HETI: I think that comes with getting older, 10 or 15 years ago, it was much more overwhelming because I didn’t have as solid a core. I receive a lot of feedback along the way that shows me that the book is not good enough. It’s good to be able to take that in without having it hurt your relationship with that person. But if you’re going to be upset at a person because they don’t think your book is ready, or because they don’t like your book, then the whole thing falls apart. There has to be trust. You trust them to tell you the truth, and they also have to trust that they can tell you, “This is not good,” and you’re not going to hate them.

VIGIER: I have this romantic idea of your life, where you have this group of people around you that you’ve been close to for over 20 years. I wanted to ask you about how you felt about staying in Toronto.
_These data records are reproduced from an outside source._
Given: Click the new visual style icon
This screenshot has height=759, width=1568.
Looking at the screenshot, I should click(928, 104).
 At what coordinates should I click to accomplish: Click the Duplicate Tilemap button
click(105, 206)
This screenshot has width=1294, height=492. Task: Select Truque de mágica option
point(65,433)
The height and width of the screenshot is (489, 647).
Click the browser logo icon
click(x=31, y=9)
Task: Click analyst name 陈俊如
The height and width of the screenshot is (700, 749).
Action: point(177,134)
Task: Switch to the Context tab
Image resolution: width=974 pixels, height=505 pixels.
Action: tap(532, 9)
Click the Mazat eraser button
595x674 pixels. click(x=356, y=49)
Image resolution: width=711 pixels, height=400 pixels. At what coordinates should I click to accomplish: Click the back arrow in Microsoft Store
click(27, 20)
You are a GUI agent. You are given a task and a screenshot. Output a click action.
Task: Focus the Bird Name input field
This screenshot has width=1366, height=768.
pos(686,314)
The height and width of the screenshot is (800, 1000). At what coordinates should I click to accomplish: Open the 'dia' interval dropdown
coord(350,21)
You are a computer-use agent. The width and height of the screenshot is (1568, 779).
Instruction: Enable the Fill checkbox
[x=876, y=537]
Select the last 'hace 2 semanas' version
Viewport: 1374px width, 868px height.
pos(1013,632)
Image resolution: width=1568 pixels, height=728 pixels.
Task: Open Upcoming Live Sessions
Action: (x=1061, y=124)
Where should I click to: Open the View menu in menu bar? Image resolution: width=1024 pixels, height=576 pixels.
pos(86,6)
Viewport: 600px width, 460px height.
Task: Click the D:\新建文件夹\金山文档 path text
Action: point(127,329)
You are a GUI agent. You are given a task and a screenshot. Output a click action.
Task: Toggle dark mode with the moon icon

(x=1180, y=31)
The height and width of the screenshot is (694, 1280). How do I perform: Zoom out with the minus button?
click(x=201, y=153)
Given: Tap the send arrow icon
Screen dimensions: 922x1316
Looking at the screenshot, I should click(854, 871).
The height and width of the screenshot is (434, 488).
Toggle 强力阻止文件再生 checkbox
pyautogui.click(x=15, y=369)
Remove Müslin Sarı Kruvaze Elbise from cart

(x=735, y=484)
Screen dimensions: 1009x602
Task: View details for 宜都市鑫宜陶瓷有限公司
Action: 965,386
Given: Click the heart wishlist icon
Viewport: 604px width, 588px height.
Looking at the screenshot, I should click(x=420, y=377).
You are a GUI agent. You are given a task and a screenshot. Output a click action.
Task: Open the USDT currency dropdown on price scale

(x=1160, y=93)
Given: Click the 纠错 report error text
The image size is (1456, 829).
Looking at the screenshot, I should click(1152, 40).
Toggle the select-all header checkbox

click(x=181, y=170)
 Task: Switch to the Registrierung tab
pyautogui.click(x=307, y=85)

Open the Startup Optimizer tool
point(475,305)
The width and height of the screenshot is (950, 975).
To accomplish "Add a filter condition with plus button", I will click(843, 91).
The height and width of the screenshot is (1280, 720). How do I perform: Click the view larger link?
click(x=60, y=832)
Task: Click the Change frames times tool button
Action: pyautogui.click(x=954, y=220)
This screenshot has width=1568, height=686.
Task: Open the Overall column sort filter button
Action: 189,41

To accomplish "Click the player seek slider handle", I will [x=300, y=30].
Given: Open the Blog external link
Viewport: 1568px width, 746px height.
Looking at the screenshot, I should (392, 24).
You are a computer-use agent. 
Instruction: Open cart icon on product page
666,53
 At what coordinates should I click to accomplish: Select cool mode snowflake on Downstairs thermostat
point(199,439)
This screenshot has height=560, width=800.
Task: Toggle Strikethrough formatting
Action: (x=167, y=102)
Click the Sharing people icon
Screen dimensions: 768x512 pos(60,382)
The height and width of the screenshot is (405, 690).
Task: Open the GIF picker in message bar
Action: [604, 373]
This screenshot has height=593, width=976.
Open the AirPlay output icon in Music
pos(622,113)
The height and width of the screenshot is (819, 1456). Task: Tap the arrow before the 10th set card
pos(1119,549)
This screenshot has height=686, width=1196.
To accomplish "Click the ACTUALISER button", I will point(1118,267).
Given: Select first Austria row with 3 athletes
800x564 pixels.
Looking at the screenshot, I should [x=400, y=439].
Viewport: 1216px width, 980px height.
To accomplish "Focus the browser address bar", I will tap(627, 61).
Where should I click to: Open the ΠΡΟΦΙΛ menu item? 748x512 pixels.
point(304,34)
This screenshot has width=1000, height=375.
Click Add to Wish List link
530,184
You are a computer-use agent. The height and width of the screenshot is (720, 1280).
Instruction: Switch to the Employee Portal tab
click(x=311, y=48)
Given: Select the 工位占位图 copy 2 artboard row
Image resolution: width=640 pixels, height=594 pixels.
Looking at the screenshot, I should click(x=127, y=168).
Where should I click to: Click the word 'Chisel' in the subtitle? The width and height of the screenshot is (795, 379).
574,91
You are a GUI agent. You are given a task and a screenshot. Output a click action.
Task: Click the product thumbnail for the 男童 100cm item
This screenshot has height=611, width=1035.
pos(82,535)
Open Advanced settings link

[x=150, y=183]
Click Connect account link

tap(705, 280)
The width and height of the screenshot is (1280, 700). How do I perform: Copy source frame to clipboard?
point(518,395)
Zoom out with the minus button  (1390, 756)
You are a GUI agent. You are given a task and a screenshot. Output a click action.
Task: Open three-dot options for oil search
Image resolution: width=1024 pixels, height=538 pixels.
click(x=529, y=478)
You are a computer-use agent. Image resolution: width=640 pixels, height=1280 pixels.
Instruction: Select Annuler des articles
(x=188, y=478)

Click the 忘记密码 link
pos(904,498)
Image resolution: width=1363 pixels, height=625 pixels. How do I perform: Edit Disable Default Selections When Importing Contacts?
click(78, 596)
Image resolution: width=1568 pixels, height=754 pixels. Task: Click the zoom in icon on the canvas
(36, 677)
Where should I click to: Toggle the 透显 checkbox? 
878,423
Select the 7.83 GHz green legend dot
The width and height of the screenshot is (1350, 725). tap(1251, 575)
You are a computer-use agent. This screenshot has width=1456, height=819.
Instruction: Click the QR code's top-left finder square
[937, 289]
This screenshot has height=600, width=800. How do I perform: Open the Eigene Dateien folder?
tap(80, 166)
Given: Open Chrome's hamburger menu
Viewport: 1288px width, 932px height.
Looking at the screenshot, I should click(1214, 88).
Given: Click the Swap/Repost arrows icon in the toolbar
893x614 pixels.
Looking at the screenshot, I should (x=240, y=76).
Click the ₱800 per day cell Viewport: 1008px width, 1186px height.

HETI: It seemed like the stupidest… For 10 years or more, I would ask myself, “Why aren’t you moving to New York?” Now I think, “Oh my god, that was the best decision, or non-decision I ever made.” That instinct that kept me here…I don’t think that I would have been able to write the books I’ve written if I had lived in New York. I don’t think I would have had the relationships I have now. I’m not saying this as advice for anybody else, I’m reflecting on my own life.

VIGIER: Why is that?

HETI: When I was young, I didn’t know I was the kind of person who would want so much continuity. I had this idea about myself as an adventurous person, and so I would think, “Why am I not off living in another place?” Now I see that I am an adventurous person, but I also value these things that anchor the self. Adventurous doesn’t only mean living in different cities. You can be adventurous in your imagination.

VIGIER: Has living there inflected your work?

HETI: It’s just so quiet in my head here, and I’m patient. When I go to New York, I’m not able to find that patience inside myself. You want to be part of the movement of life, of the energy that’s so compelling and interesting.

VIGIER:  The thing New York is that so much of how you see people is about how they choose to be seen. The public persona that they’ve chosen to present.

HETI: Yes, it’s a city on a stage. That’s its beauty too, right? That’s what’s so wonderful and glamorous about cities like that.

VIGIER:  It’s entertaining.

HETI: The question is, do you ever make it backstage?